## TASK LIST
1. Rewrite the text about The Fruit Hunters from "Ask the expert" to "way nature intended?", changing "bookstores" to "shops".
2. Answer these from the text about The Fruit Hunters:
(a) Who is the book's author?
(b) When does the book hit bookstores?
(c) During which season is the book predicted to be on everyone's lips?

## SOURCE DOCUMENT
_ _ _ _

Ask the expert
Tomorrow, The Fruit Hunters: A Story of Nature, Adventure, Commerce and Obsession hits bookstores, and we'll never look at fruit the same way again. Author Adam Leith Gollner explores why we eat the ones we eat and the scientific, economic and aesthetic reasons we eat them; traces the life of mass-produced fruits, from how they are grown to how they are marketed; and ventures into fruitarian communities, as well as the underworld of literally forbidden fruits—at least in the Western world. This is a sweet and deliciously thrilling story, one that book-world insiders say is on track to win major awards, and that we predict will be on everyone's lips this summer.—Michael Green
You put forth the idea that most people have never really tasted fruits at their moment of ripeness. Is there any way for us to taste fruits the way nature intended?

_ _ _ _

## GIVEN INFORMATION
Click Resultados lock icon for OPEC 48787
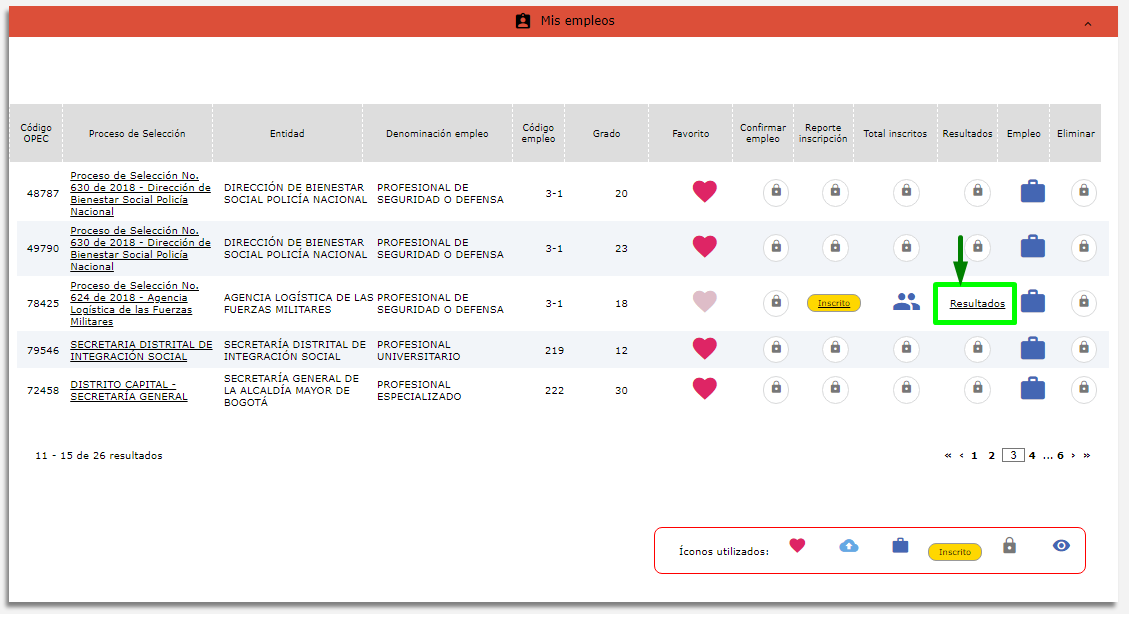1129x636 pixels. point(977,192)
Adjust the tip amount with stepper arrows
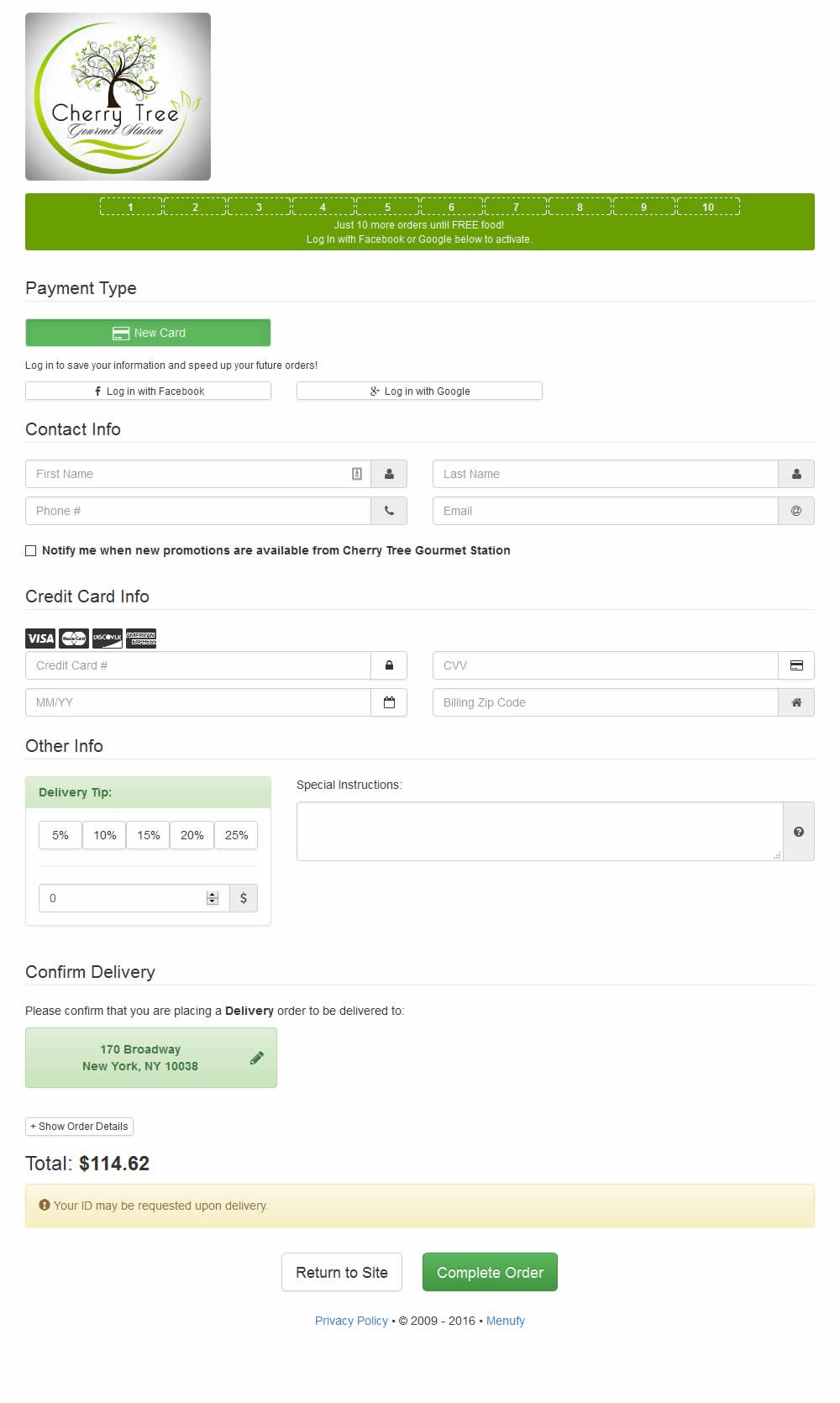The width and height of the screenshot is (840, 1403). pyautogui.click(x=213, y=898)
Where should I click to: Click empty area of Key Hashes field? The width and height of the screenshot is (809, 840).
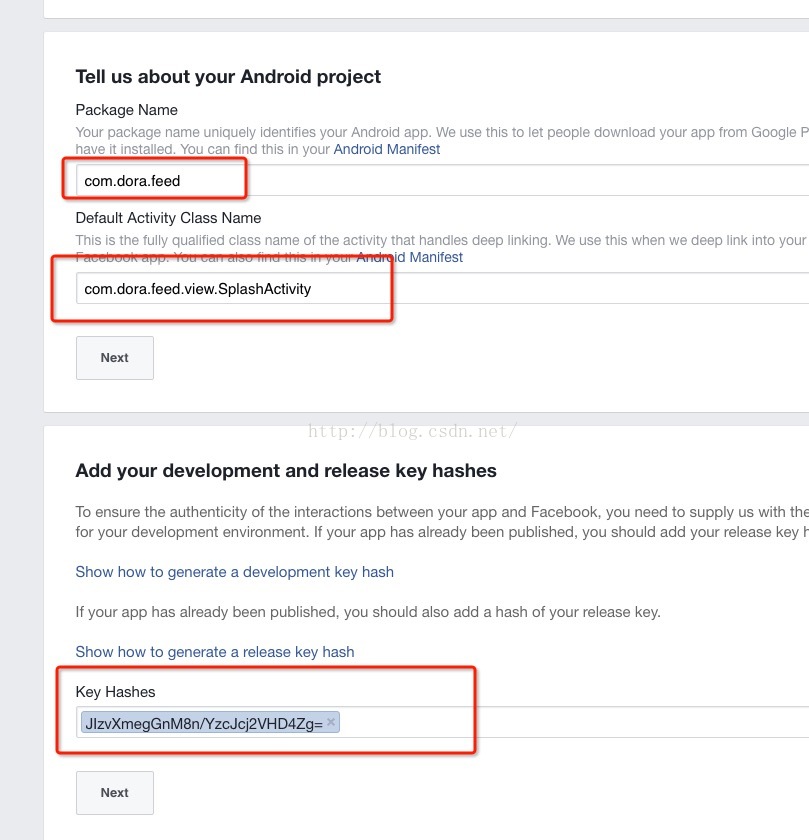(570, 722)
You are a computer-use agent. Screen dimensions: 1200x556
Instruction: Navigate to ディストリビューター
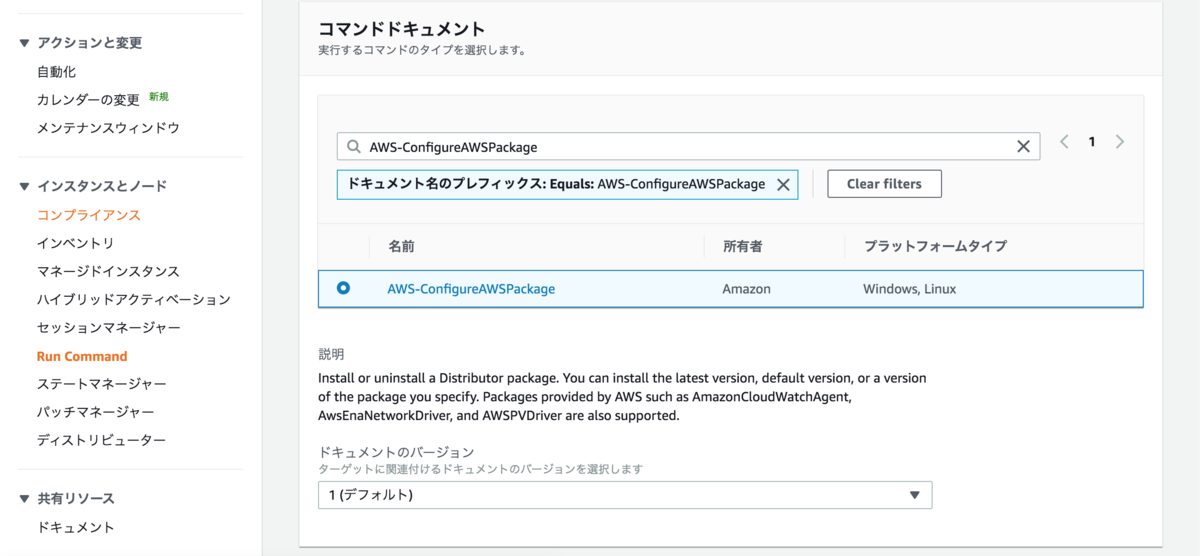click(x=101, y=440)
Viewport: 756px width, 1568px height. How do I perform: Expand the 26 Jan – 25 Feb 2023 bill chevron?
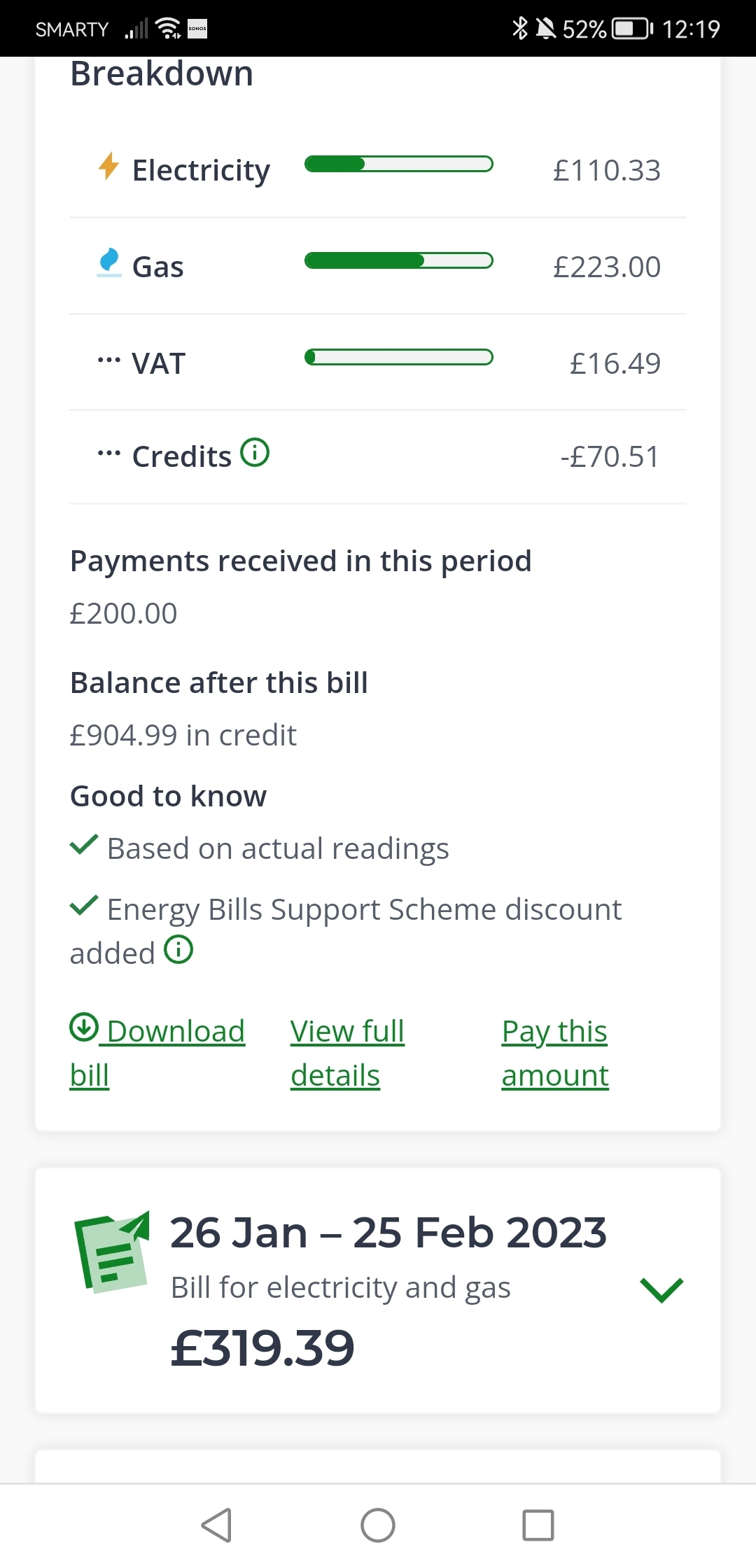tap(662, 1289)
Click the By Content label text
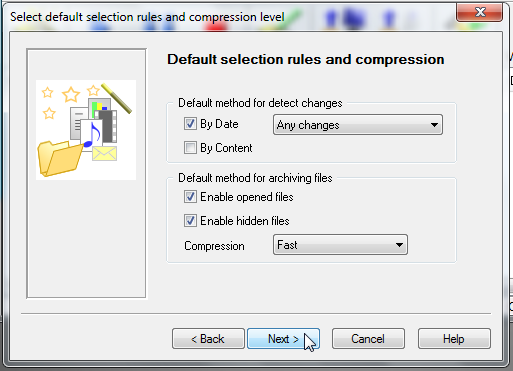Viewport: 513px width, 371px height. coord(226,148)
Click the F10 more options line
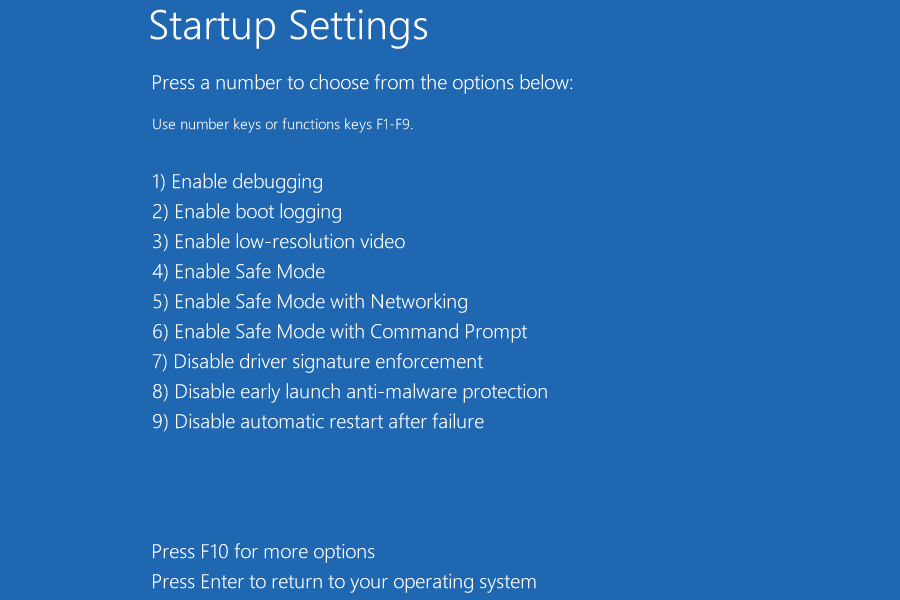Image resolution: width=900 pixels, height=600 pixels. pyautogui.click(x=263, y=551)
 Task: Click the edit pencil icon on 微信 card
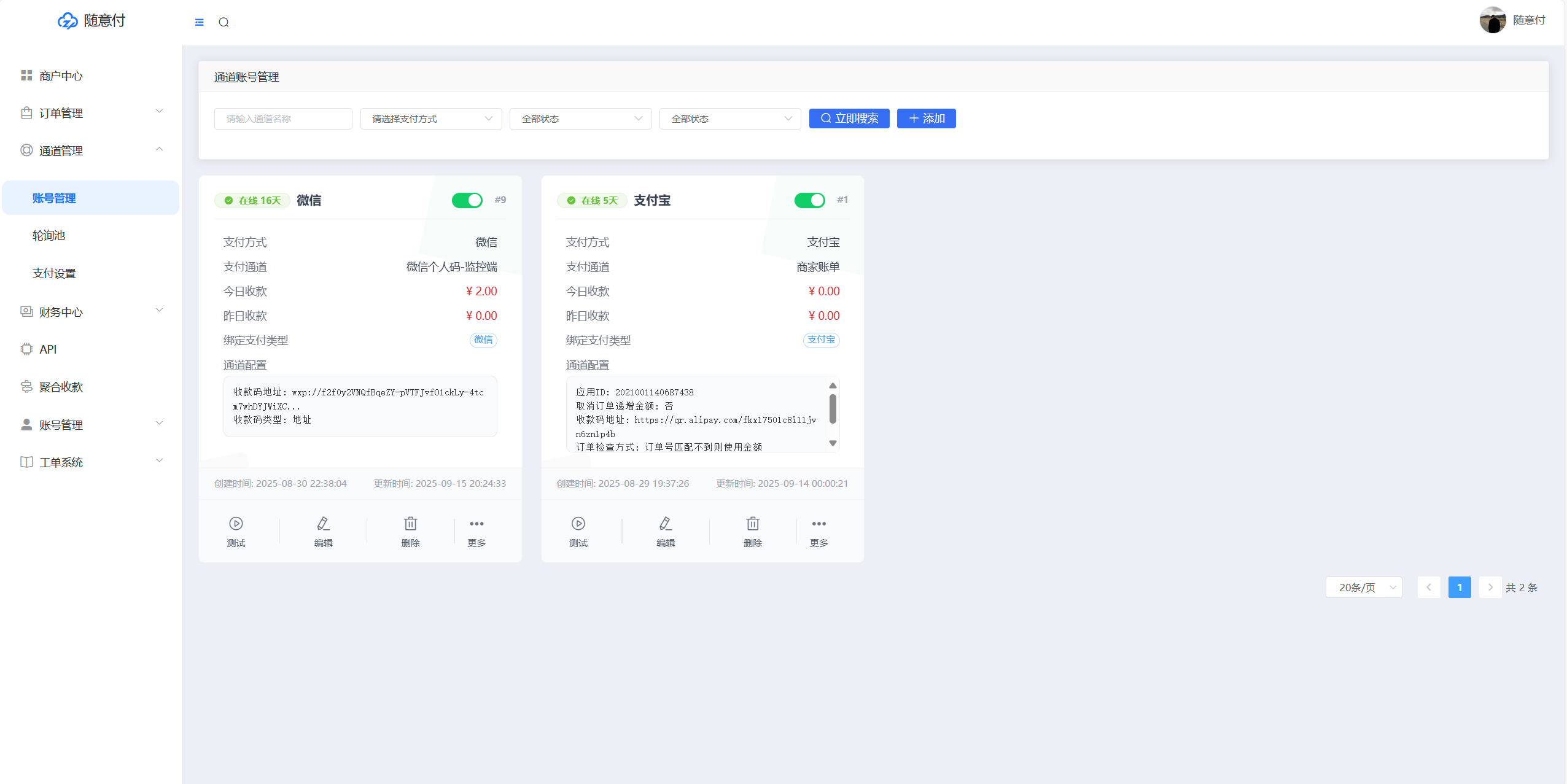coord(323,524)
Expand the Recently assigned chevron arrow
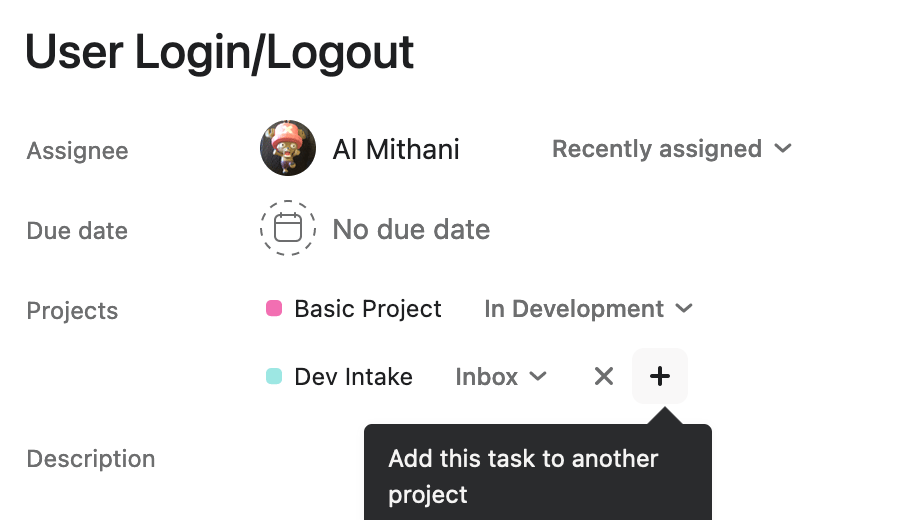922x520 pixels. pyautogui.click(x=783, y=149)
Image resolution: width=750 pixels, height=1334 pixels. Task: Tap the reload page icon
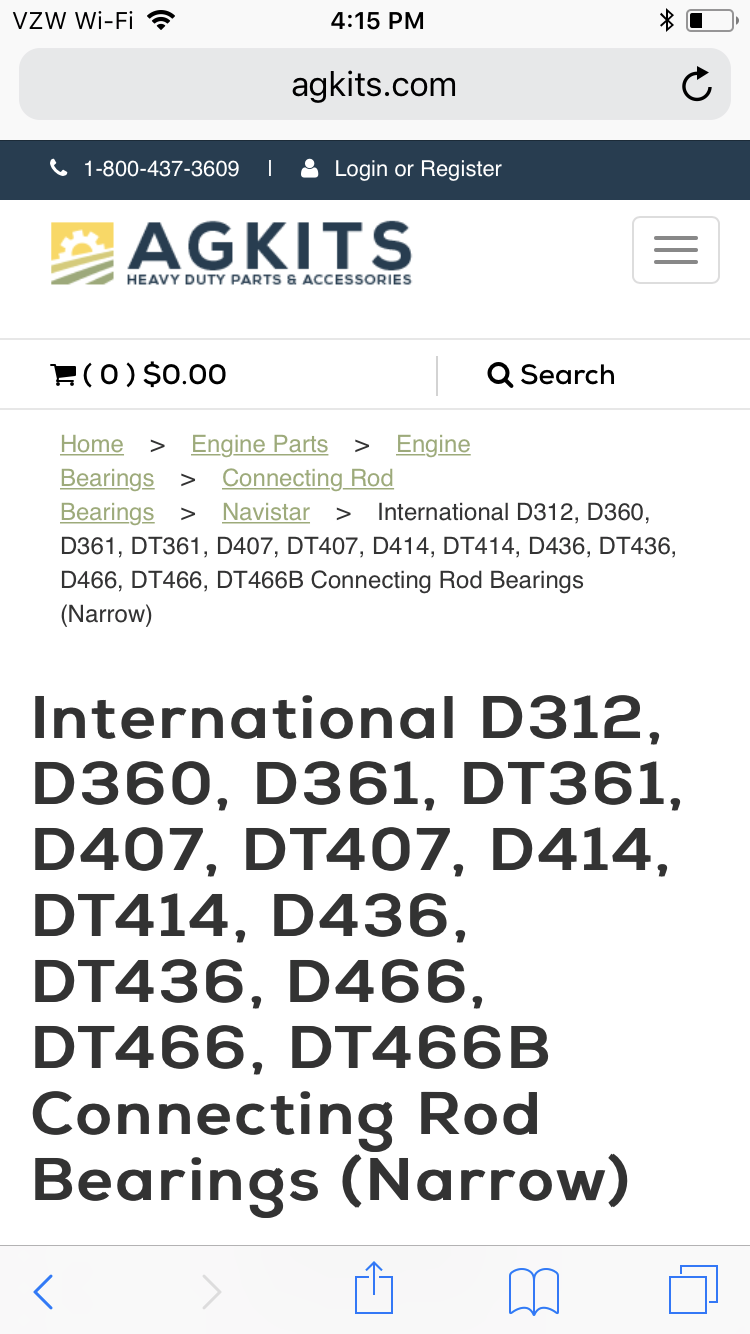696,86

_ _ _ _

## EXERCISE RESPONSES
1.
Ask the expert
Tomorrow, The Fruit Hunters: A Story of Nature, Adventure, Commerce and Obsession hits shops, and we'll never look at fruit the same way again. Author Adam Leith Gollner explores why we eat the ones we eat and the scientific, economic and aesthetic reasons we eat them; traces the life of mass-produced fruits, from how they are grown to how they are marketed; and ventures into fruitarian communities, as well as the underworld of literally forbidden fruits—at least in the Western world. This is a sweet and deliciously thrilling story, one that book-world insiders say is on track to win major awards, and that we predict will be on everyone's lips this summer.—Michael Green
You put forth the idea that most people have never really tasted fruits at their moment of ripeness. Is there any way for us to taste fruits the way nature intended?

2.
(a) Adam Leith Gollner
(b) Tomorrow
(c) This summer